GOAL OF THE EXERCISE: This task calls for copying every line in the data below that contains the word "list".

(Collected data)
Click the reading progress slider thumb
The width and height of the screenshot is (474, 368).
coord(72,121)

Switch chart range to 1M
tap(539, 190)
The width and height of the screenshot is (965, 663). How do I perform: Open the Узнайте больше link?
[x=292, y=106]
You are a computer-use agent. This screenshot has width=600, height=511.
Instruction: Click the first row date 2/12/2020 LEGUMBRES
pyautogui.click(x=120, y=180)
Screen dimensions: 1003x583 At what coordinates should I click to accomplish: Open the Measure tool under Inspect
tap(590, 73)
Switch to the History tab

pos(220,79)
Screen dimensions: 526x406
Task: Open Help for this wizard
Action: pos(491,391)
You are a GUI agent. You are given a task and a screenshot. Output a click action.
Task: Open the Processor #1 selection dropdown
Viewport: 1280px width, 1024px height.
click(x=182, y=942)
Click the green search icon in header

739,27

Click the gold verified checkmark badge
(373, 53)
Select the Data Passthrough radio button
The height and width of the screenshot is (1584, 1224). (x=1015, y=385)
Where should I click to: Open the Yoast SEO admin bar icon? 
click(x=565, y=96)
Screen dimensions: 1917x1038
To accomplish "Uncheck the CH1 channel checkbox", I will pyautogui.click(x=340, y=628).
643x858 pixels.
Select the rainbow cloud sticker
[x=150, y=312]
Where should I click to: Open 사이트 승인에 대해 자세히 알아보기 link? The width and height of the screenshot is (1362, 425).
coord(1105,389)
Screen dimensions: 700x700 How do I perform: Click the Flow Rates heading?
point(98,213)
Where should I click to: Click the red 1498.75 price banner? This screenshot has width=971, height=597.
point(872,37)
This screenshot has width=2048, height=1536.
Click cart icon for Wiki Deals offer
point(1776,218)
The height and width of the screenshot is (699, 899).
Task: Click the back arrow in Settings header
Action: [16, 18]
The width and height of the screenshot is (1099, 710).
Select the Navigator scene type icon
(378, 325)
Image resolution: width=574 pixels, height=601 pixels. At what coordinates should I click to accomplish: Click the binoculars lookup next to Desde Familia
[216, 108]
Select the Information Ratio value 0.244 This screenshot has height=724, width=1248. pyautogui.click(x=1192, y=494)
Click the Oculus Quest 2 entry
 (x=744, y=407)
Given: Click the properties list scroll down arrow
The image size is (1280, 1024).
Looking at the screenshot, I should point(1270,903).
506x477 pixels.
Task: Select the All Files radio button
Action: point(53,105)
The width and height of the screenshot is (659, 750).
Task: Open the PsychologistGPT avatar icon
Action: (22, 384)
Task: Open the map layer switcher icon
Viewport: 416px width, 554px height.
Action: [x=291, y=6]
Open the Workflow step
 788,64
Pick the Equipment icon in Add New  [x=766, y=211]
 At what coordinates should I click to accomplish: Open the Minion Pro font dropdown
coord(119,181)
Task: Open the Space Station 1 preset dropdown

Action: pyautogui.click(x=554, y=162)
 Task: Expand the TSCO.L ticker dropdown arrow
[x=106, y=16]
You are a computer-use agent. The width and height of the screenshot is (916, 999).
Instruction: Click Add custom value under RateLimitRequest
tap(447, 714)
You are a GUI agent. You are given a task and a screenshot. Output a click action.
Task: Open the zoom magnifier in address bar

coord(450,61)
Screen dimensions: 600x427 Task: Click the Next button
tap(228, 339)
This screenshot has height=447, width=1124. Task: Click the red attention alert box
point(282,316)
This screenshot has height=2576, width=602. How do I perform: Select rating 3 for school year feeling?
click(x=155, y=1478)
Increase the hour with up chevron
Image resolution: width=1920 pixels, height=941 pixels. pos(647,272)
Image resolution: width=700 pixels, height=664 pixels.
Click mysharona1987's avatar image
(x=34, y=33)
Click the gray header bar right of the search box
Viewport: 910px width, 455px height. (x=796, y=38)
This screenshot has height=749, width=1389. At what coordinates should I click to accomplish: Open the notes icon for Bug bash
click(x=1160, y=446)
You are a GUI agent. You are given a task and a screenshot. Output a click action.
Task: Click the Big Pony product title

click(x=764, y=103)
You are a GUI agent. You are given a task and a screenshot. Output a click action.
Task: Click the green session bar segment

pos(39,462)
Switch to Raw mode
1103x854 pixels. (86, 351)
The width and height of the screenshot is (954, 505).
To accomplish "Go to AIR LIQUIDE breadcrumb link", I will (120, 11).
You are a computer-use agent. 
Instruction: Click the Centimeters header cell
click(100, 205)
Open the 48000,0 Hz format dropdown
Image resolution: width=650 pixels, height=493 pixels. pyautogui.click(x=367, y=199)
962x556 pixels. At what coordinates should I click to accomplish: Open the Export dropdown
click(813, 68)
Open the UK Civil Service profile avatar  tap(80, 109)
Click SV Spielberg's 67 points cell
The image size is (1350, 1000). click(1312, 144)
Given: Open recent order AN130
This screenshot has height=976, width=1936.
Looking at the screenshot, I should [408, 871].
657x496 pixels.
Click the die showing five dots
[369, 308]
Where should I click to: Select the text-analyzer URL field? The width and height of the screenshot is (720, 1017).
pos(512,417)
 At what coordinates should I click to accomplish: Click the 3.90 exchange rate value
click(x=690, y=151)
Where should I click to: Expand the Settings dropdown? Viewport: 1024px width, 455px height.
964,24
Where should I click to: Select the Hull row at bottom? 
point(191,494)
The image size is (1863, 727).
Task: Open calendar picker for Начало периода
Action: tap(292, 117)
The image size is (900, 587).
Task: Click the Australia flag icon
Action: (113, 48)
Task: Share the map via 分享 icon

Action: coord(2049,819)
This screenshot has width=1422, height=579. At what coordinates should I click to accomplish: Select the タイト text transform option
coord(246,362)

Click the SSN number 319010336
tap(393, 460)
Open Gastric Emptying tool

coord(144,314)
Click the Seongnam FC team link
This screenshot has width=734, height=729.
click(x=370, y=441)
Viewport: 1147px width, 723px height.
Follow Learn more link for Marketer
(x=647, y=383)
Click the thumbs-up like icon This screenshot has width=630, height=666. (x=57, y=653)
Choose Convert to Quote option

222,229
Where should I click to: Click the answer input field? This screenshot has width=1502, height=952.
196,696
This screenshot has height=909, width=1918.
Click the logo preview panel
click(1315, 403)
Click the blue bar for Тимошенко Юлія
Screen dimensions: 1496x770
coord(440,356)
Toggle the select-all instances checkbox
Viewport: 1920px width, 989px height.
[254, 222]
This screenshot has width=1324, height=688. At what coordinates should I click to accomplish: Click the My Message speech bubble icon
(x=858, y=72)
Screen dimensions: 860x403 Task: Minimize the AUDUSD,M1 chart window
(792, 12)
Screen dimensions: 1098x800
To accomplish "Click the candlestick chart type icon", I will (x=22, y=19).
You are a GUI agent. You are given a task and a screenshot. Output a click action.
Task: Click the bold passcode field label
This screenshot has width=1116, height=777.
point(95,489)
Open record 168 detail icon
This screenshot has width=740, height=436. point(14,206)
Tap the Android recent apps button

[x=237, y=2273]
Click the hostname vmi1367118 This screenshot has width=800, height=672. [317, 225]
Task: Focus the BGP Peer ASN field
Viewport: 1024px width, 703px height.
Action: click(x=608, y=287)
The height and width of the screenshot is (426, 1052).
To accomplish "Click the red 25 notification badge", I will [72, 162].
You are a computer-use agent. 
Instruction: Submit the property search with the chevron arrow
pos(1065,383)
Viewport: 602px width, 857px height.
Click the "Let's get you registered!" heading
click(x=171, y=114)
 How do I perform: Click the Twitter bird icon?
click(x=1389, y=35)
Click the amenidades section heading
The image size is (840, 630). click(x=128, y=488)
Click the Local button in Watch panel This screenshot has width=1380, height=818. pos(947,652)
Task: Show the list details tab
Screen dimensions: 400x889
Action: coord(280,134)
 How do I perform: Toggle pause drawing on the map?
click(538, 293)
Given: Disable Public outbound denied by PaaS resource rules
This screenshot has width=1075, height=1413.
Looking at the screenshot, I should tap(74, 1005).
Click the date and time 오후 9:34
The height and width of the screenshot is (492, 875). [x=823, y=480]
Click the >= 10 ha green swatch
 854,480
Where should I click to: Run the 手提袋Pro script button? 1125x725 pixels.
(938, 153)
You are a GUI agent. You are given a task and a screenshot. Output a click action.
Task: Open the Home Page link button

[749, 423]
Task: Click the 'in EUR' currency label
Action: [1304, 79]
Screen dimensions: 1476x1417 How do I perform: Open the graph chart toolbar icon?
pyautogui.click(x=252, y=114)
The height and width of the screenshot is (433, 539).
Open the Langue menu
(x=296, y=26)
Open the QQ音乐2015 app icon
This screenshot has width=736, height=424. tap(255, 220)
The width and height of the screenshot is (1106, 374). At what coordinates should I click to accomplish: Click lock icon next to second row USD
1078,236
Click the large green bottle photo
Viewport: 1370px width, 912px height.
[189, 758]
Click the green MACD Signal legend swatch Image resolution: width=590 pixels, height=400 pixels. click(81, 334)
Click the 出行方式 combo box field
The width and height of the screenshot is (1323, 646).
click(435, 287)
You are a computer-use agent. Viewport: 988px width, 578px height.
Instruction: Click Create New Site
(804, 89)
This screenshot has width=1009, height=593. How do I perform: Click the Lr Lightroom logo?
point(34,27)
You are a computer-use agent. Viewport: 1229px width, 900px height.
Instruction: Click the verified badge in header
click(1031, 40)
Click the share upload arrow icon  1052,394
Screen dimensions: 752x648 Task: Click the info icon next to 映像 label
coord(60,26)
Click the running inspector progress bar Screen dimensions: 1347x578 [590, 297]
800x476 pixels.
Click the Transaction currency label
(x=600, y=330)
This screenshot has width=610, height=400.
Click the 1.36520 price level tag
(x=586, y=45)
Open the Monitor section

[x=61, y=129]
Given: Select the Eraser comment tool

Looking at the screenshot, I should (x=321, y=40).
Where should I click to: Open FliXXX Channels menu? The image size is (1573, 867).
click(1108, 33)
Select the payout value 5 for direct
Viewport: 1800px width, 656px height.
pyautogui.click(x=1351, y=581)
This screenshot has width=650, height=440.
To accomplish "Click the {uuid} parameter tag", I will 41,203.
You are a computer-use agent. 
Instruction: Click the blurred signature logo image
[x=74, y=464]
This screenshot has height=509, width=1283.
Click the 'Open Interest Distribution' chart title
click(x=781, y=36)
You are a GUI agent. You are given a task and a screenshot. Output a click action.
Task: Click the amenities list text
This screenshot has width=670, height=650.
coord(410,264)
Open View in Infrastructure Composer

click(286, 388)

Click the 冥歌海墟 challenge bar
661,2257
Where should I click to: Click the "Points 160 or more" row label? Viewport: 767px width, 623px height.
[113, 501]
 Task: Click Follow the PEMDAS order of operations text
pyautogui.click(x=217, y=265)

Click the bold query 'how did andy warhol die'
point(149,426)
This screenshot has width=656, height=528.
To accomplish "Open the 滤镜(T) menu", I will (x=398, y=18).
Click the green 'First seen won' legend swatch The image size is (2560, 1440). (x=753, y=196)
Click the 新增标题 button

EXERCISE ANSWER:
Given: Click the properties list scroll down arrow
Task: Show the list details tab
Task: Click the amenities list text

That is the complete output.